Amazon #1, Google Drops To #2 In Product Searches

Amazon has become the top place consumers go on the Internet to search for products as Google continues to lose market share for e-commerce search.

Google – you blew it!

Amazon #1, Google Drops To #2 In Product SearchesWhen you all but eliminated “products” from your organic search results to create demand for your paid placement “Google Shopping” monetization scheme you ceased to be a Search Engine. Instead, you became a Paid Placement Advertising Service. Your index of products available for purchase was reduced to those stores willing to pay you to inlcude their products in your Google Shopping product index.

Google Shopping is powered by two platforms: AdWords and Google Merchant Center. Google Merchant Center is where stores submit their product data feeds to. AdWords is where stores create Google Shopping Ads to promote the products in the Google Shopping product index. Only products submitted to Google Merchant Center and paid to be promoted via AdWords appear in the Google Shopping product index.

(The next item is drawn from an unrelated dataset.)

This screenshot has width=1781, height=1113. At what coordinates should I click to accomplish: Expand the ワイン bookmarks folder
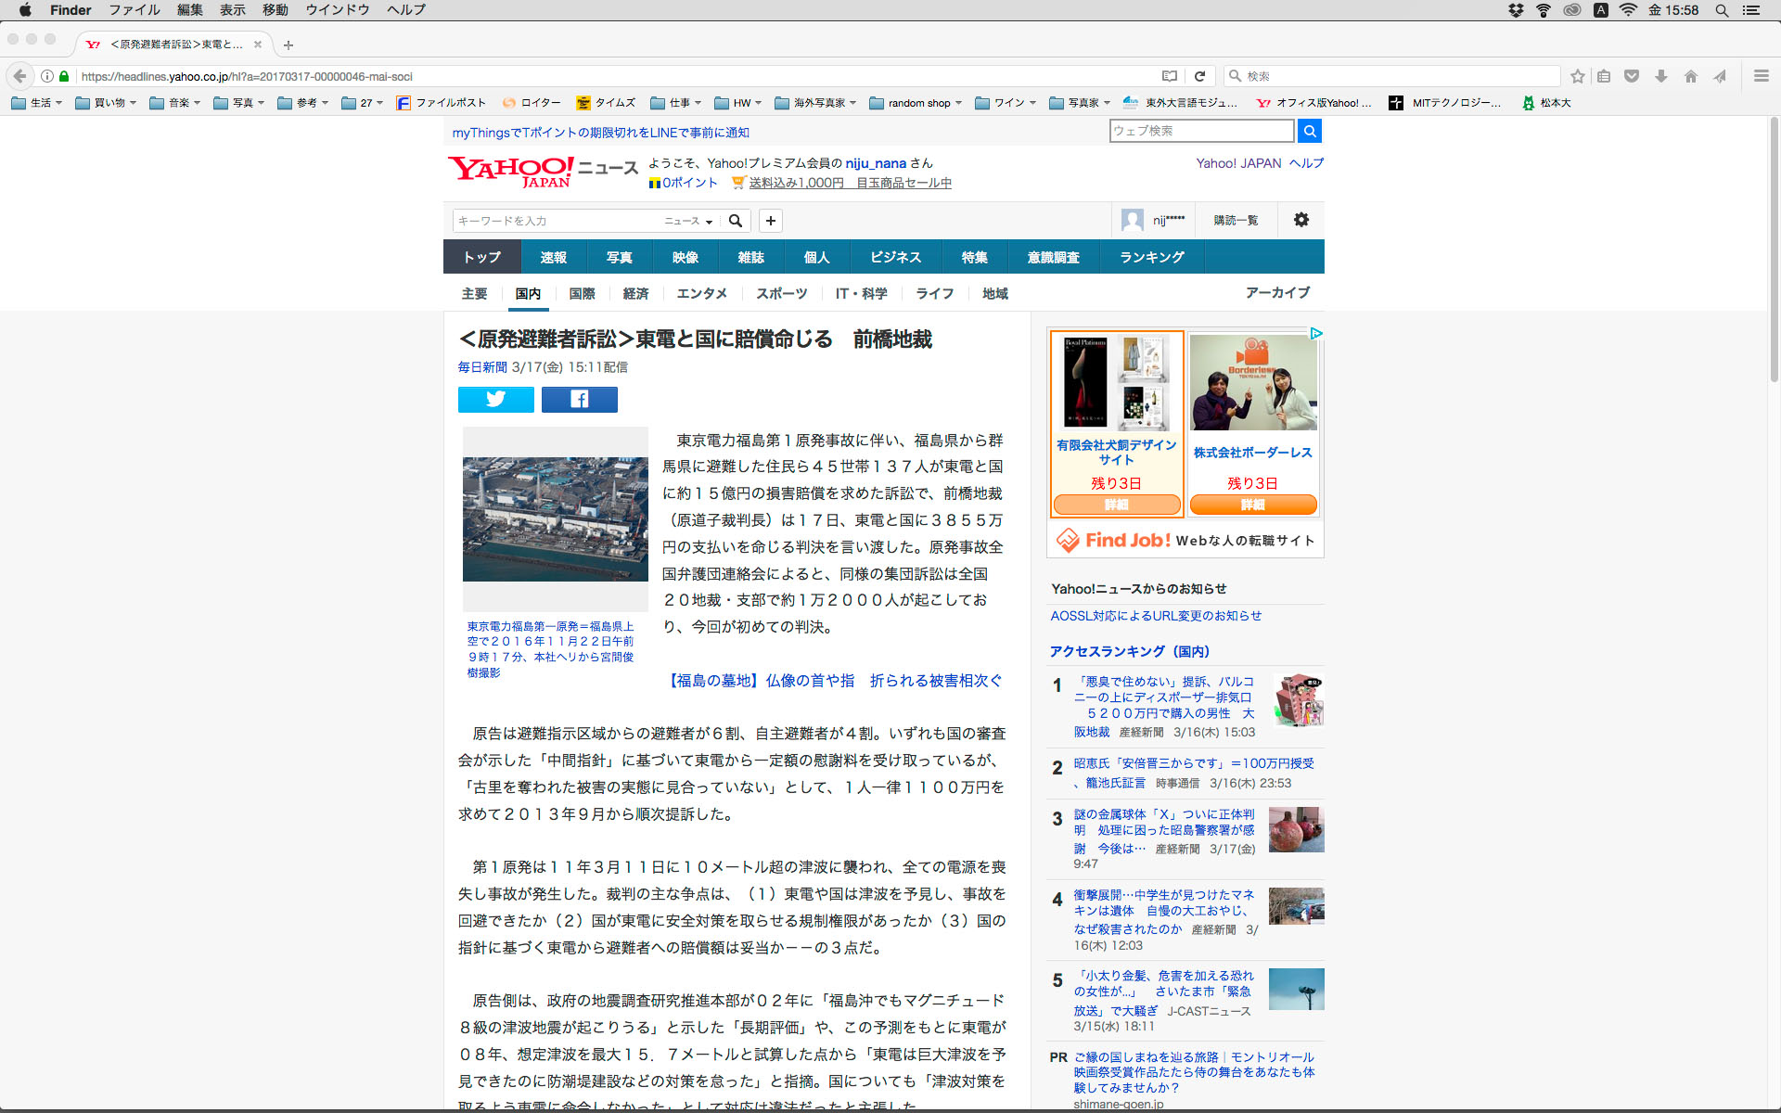pyautogui.click(x=1006, y=103)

Google’s “pay to play” shopping scheme resulted in a small subset of products represented in their search results, and allowed Amazon to take a leadership position in Product Search. It also resulted in a $2.7BN fine for EU antitrust violations over Google shopping searches.

Fifty-five percent of people in the U.S. now start their online shopping trips on Amazon.com(source: BloomReach 2016 survey). That statistic marks a 25 percent increase from the same survey last year, when 44 percent of online shoppers said they turned to Amazon first. Over the same time, the percentage of shoppers who start product searches on search engines like Google dropped from 34 percent to 28 percent.

Amazon is exploiting Google’s “weakness” in online shopping, as shoppers are increasingly starting their product searches on Amazon instead of Google(source: Forrester Research Report 2017). According to the report, consumers are 2.5 times more likely to find out about the brand of a recent purchase from Amazon versus any other search. “This erosion is likely to continue” for Google, the report said.

According to a survey by the financial services firm Raymond James, more than half of people start their search for online shopping on Amazon now, while only 26% use search engines like Google as the starting point.

Perhaps what’s more concerning is that the search engine’s share has been cut in half compared to 2014, while Amazon’s share has significantly increased over the past two years.

And it doesn’t look like the trend will change any time soon. The prime 18 to 29 year age group prefers Amazon by a wide margin when it comes to online product searches, according to the survey.